Recall that one year ago, in March 2017 the Libyan tribes (who always constituted Muammar Gaddafi’s core base) conducted their usual gathering in Tunis. Delegates arrived, representing all the regions of Libya. There were also foreign delegations, including representatives from the “unrecognized” Donetsk and Lugansk Peoples Republics.
Also participating were representatives of the murdered leader, including a man named Takhar Dagesh. I cannot find any additional information about Takhar, nor even the proper spelling of his name in English; however, according to the VZGLIAD reporter, he was an official in the Gaddafi government. When forced into emigration he organized a political movement called “The Council of Tribes and Cities of Libya”, which boasts around 20,000 members in exile, and an equal number on the territory of the former Jamahiriya.
At the Tunis conference, Saif was acclaimed by the delegates as the legitimate representative of his father. Saif’s sister, Ayesha, who is now 41 years old, was voted as the person responsible for international affairs for this movement. In a traditional and tribal nation like Libya, the participation of the Gaddafi siblings inspires confidence in the continuity and legitimacy of the movement. In fact, the Council declared that its goal was no less than the restoration of the Jamahiriya. A project which Western crusaders sought to destroy, replacing with the ganster-like dominance of Jihadist gangs under the figleaf of Western so-called “democracy”.
From an ideological point of view, as reporter Alexander Khristoforov notes, Gaddafi’s Jamahiriya was intentioned as a “third way”, neither capitalist nor communist. The theory, as laid out by Gaddafi in his numerous philosophical and political writings, borrowed from the works of Russian anarchists! One of Gaddafi’s notable experiments was to replace the army and police with a “fully-armed people” and a people’s militia. Gaddafi’s government also experimented with the replacement of private trade with cooperative stores. Whether or not these theories were ideologically sound, Libya somehow made it work, probably thanks to the huge oil revenues, and the sharing of the wealth based on principles of “Islamic justice” and tribal values.

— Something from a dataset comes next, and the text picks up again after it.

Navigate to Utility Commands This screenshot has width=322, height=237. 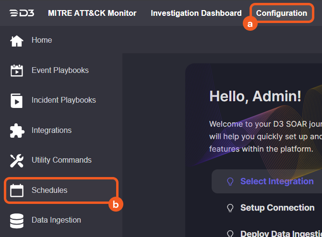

Today Libya consists of a fragmented nation with two competing governments. Saif and his supporters hope to end this stalemate by restoring the Jamahiriya and unifying the tribes who long, nostalgically, for the good old days of Muammar Gaddafi. The pro-Gaddafi forces maintain a principled position, supporting neither one of the two competing regional governments, and proposing themselves, once again, as a Third Way. But there are many players in this game: Saudi Arabia, Qatar, France, and all the other usual suspects; the political convolutions are very complicated, and nobody can predict how everything will turn out in the end.